GitHub action Journey – Part 1
I have a project and I’m working to setup CI CD on a server – and I want to use github actions.
This is for a dev environment, of course.
However – my project uses Entity Framework with MqSql. Web Deploy with DB updates and migrations – I can see a problem here.
So – My goal is to setup a powershell scripts that post build will copy my migration utility to the server, then run that on the database.
First, I needed SSL certs. Enter Posh-ACME! Excellent tool for using free wildcard certs.
You can find it here:
Next, was the remote powershell. I won’t go into the details on setting up listeners – but here’s a great getting started post about it.
However, if you have an SSL certificate already, you don’t need to use a self signed certificate as mentioned in the blog. Instead…

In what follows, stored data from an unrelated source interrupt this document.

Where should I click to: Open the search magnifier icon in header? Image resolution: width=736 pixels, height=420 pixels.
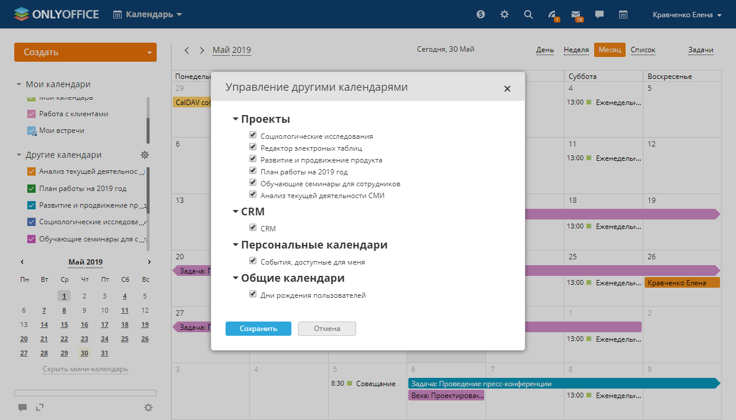pos(528,14)
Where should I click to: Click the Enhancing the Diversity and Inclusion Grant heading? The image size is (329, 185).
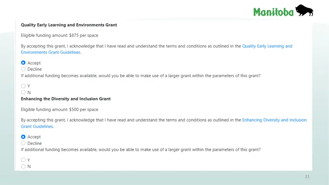[66, 99]
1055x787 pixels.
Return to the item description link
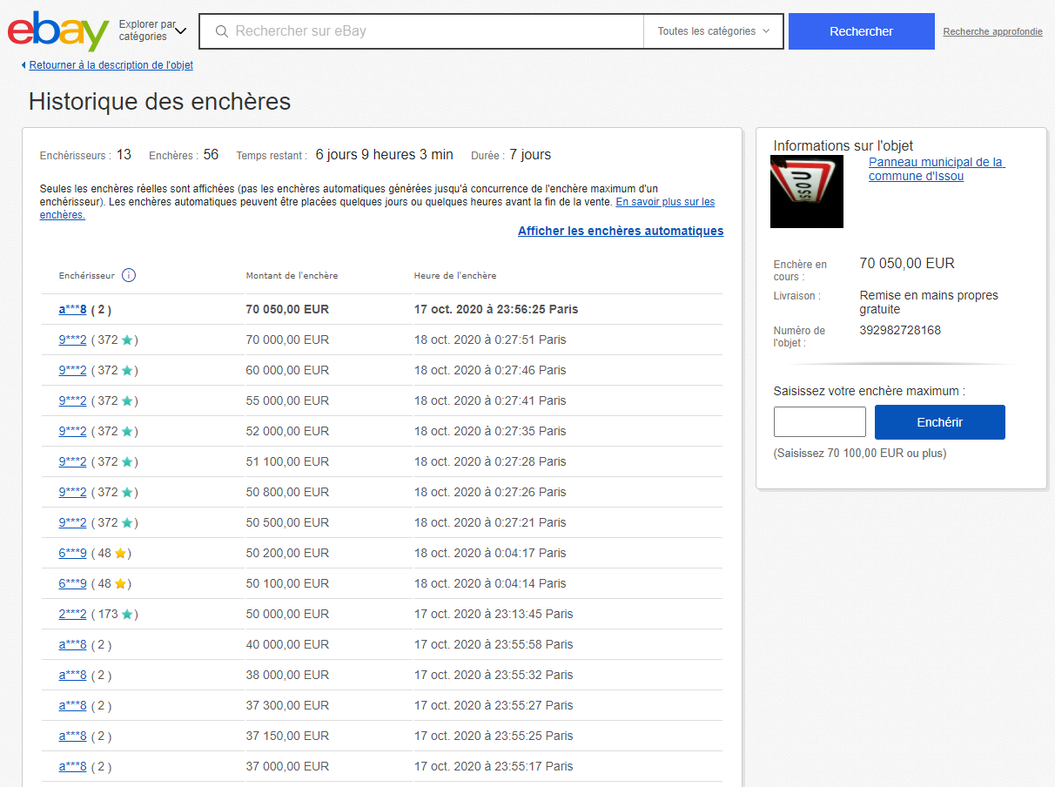coord(111,65)

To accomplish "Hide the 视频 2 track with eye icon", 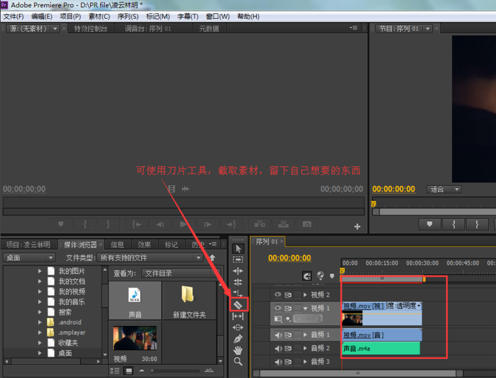I will coord(278,295).
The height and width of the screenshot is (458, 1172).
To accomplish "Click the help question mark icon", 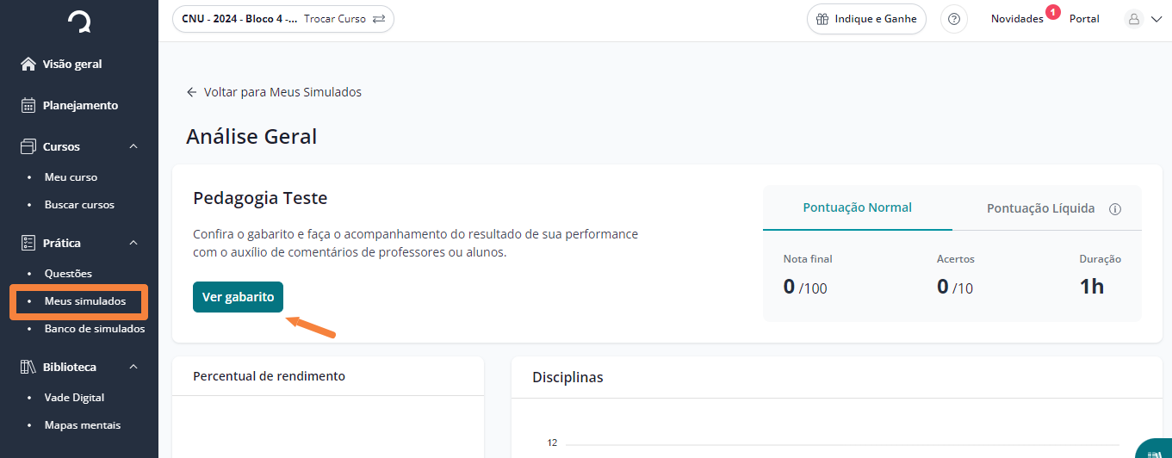I will tap(954, 19).
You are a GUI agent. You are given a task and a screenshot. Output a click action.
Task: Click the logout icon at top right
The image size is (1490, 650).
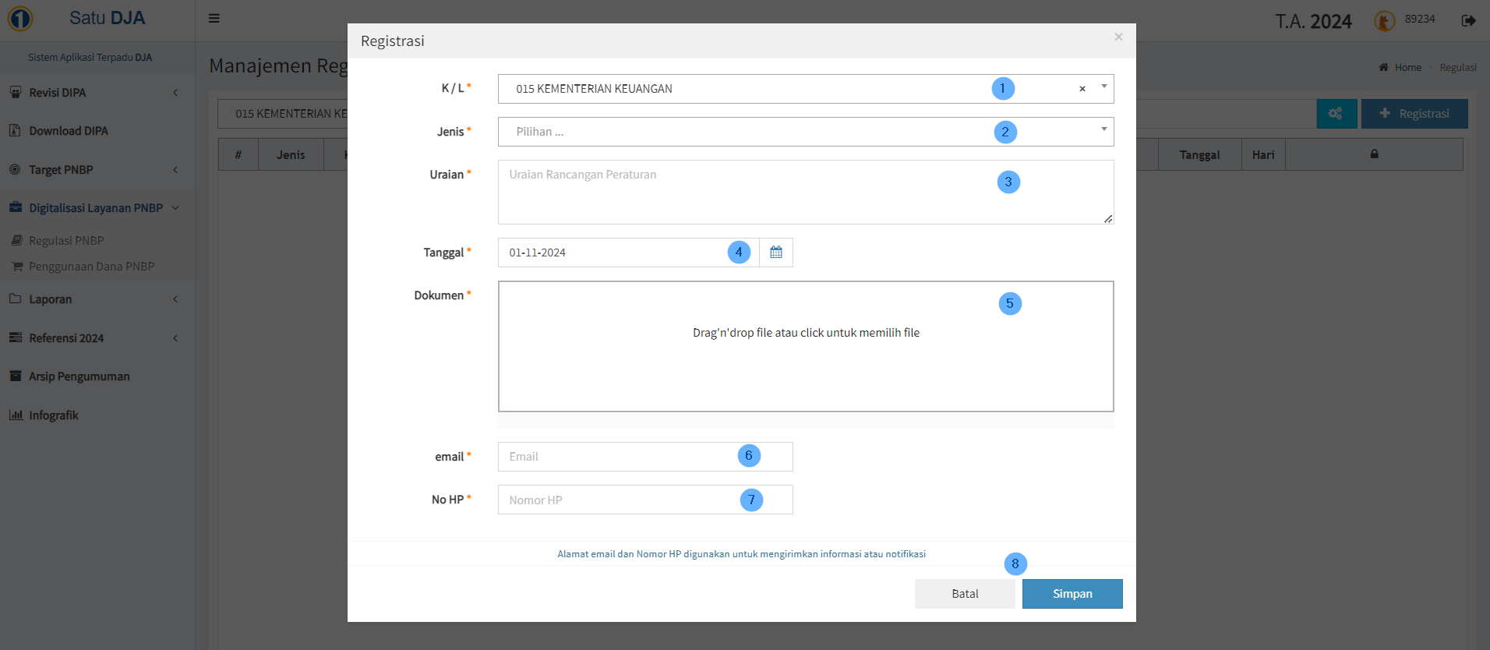(1468, 20)
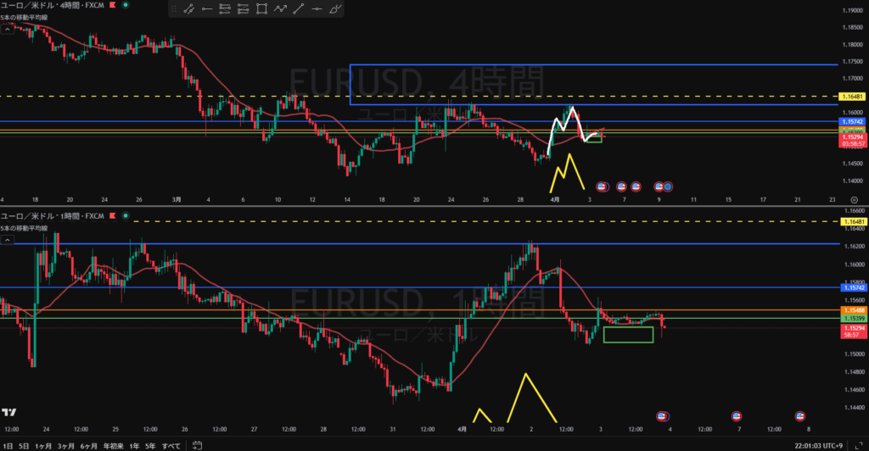
Task: Collapse the 1-hour chart legend
Action: [7, 240]
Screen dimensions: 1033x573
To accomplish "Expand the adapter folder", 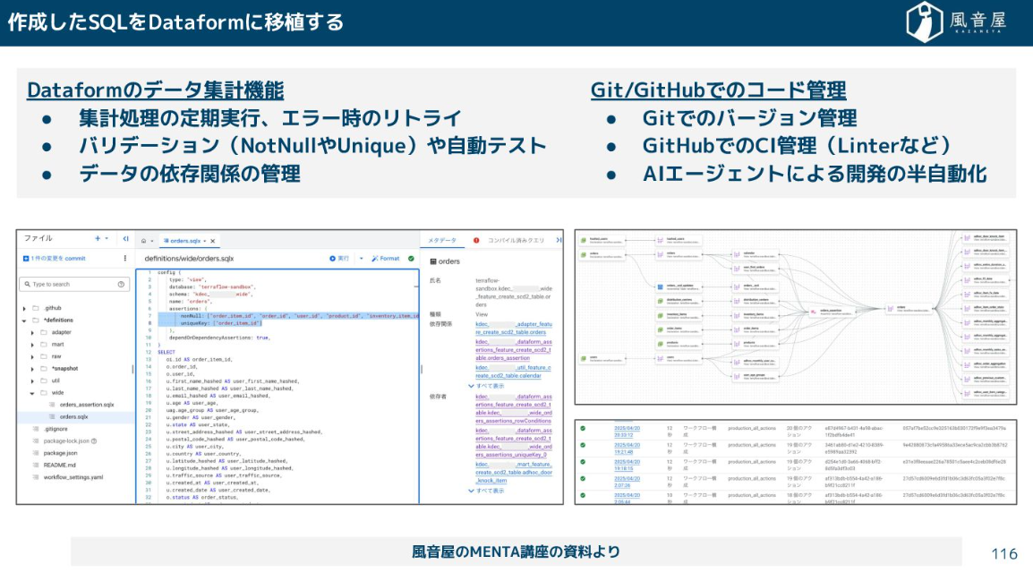I will (x=33, y=331).
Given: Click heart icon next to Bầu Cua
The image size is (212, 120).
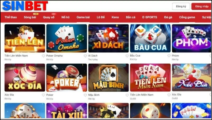Looking at the screenshot, I should point(169,56).
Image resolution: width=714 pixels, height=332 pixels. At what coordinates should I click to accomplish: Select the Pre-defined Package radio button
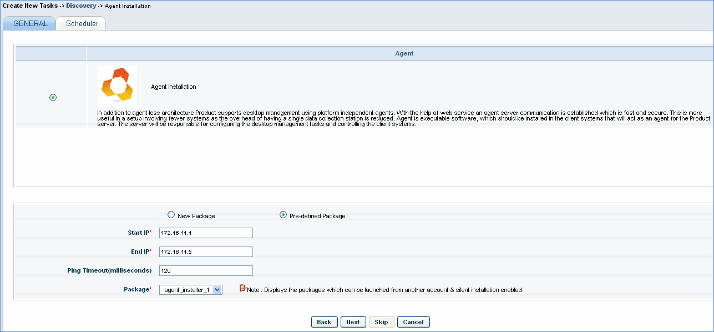(x=283, y=215)
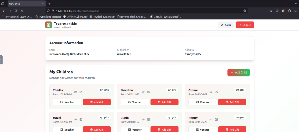Open the Firefox application menu
299x132 pixels.
click(295, 11)
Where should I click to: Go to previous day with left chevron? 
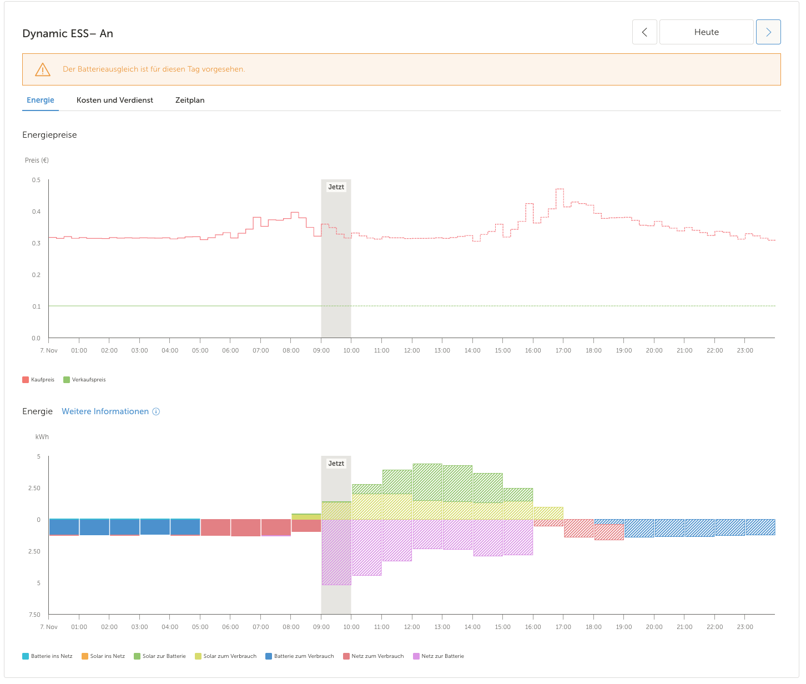coord(644,32)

You can use one of your free certificates like this:
First, get all the certificates via powershell like this:
Get-ChildItem Cert:\Localmachine\My
Then, you can use the fingerprint to tell your HTTPS listener to use is like this:
$cert = Get-ChildItem -Path cert:\Localmachine\My\<the thumbprint for your ssl cert> New-Item -Path WSMan:\Localhost\Listener -Transport HTTPS -Address * -CertificateThumbPrint $Cert.Thumbprint -Force
Since the cert can be verified – from your remote machine that you’ve allowed through your firewall, you can now script remote powershell commands.
So my postbuild script will get my migration build on the server, then remote in, stop the site, run migrations, and restart the site.